### Task to carry out
Your response should be a copy of each line in the listing below that includes the word "computer".

### Available records
________________

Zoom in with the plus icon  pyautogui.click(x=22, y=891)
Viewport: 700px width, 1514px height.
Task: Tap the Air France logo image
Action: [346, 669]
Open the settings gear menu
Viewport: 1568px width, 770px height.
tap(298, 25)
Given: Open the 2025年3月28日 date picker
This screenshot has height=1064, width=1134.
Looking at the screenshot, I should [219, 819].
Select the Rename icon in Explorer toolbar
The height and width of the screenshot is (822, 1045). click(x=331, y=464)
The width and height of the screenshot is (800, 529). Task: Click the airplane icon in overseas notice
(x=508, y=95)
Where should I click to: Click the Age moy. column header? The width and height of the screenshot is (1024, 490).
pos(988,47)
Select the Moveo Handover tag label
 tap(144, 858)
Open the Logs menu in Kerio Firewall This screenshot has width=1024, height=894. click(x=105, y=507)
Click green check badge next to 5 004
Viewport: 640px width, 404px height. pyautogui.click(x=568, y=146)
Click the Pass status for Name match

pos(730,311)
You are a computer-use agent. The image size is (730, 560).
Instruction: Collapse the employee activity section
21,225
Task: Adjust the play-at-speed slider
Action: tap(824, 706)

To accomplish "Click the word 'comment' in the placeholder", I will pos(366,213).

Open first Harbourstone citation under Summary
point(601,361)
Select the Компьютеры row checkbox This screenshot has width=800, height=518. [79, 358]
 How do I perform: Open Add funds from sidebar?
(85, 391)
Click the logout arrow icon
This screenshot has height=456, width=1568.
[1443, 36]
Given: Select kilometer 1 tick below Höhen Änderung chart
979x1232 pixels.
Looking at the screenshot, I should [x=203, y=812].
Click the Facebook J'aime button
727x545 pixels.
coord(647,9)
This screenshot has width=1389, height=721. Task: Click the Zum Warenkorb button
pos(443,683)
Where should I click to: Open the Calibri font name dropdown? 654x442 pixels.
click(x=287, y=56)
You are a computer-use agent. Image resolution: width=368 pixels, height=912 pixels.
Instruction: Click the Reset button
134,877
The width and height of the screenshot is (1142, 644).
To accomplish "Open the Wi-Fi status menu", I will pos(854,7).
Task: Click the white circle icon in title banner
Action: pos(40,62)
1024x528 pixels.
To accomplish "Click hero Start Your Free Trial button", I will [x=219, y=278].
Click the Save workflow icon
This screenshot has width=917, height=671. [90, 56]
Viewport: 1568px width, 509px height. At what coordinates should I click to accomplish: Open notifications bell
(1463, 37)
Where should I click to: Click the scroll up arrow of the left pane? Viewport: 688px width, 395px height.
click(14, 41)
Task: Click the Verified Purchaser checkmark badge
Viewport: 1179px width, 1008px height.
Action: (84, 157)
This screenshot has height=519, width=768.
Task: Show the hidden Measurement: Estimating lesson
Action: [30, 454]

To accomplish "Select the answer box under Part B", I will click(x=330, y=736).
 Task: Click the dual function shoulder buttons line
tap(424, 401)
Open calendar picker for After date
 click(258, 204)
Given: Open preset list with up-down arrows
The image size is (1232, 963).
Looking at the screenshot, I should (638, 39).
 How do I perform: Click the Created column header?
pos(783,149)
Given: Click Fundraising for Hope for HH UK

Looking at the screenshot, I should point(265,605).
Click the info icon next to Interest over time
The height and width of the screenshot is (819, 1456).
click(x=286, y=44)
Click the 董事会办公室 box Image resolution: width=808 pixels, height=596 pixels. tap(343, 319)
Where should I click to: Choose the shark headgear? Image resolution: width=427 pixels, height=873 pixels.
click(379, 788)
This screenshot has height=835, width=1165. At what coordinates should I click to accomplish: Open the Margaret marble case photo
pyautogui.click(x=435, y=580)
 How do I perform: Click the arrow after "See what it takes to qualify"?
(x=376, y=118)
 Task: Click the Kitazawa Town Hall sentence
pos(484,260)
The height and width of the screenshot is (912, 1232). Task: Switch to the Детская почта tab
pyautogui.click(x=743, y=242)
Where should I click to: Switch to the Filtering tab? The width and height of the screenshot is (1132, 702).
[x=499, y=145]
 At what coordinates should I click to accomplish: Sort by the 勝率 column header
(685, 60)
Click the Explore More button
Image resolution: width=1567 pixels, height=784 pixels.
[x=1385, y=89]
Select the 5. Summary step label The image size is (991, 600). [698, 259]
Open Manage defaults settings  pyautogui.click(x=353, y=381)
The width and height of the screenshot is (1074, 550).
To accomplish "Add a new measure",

________________

### Result
You are a computer-use agent. The image size is (730, 560).
You are a computer-use agent. Image resolution: width=368 pixels, height=912 pixels.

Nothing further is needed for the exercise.